In C89 ist das tatsächlich nicht erlaubt - obwohl einige Compiler sich daran nicht unbedingt halten. C99 hebt diese Einschränkung jedoch auf. /edit: und in C++ ist es auch OK.

Gruß


----------



## deepthroat (27. Juni 2006)

Du solltest uns erstmal erklären was du damit überhaupt bezwecken willst.
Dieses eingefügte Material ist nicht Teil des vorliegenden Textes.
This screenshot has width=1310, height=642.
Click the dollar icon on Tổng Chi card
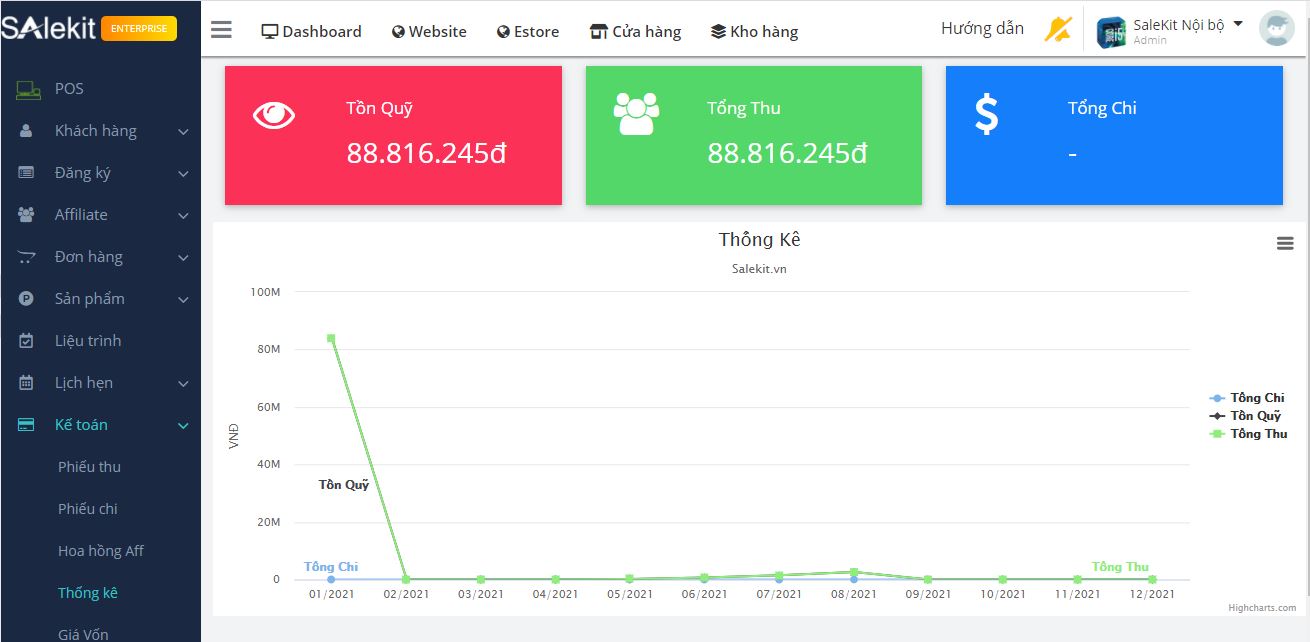coord(986,114)
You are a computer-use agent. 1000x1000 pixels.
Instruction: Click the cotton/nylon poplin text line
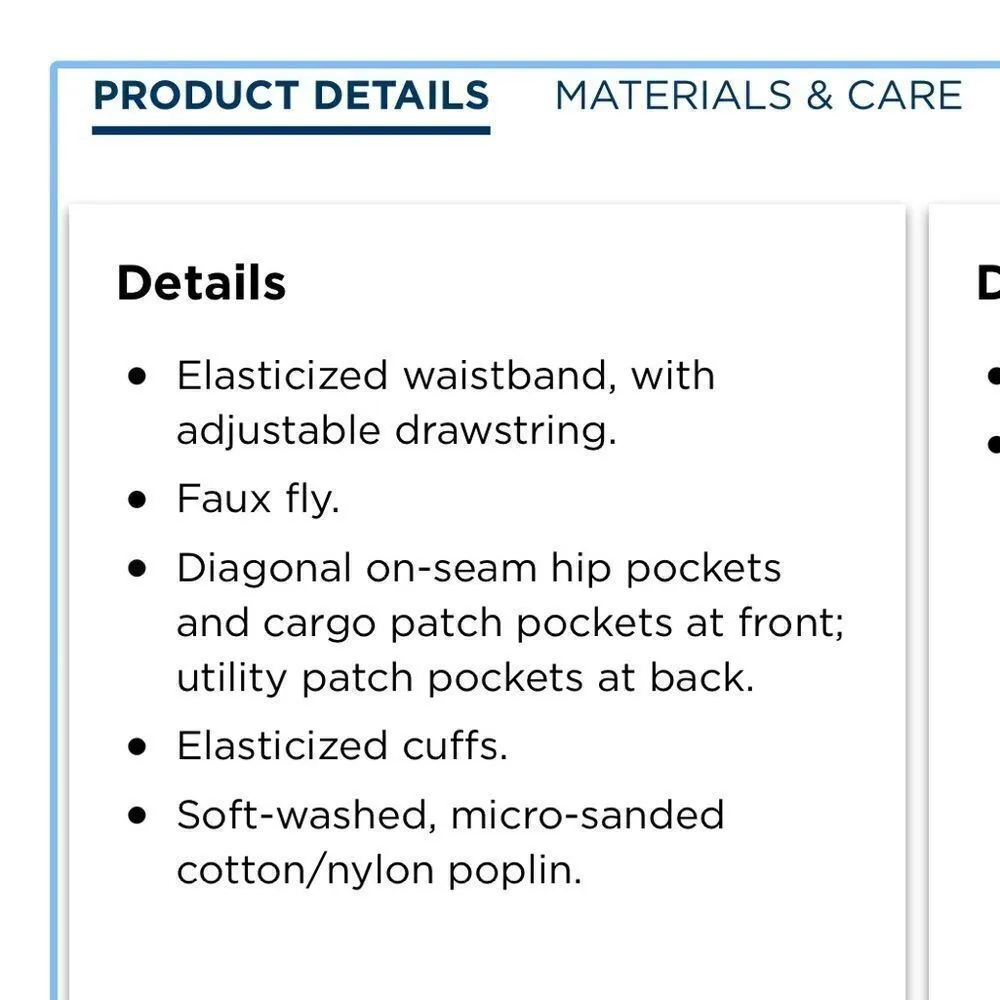(x=379, y=870)
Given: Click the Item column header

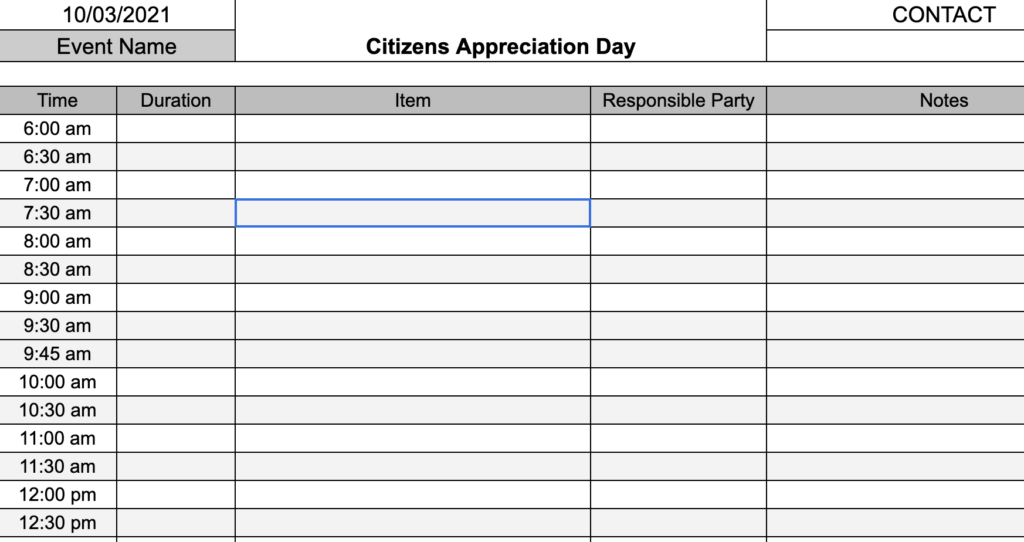Looking at the screenshot, I should coord(413,101).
Was jokey2 gesagt hat bringt zwar den Compiler zum Schweigen, allerdings vermute ich das du keine Ahnung von Zeigern hast (da du nicht weißt was das Sternchen bedeutet) und das nicht das ist was du willst?! Ich kann mich natürlich auch irren.

Gruß


----------



## tobee (27. Juni 2006)

Sinn und Zweck von dem Programm gibt es nicht  
Ich mach gerade ein Tutorial in C++, aber das ist nicht so gut erklärt.
Zum Beispiel wird da nicht erklärt was es mit dem Sternchen aus sich hat.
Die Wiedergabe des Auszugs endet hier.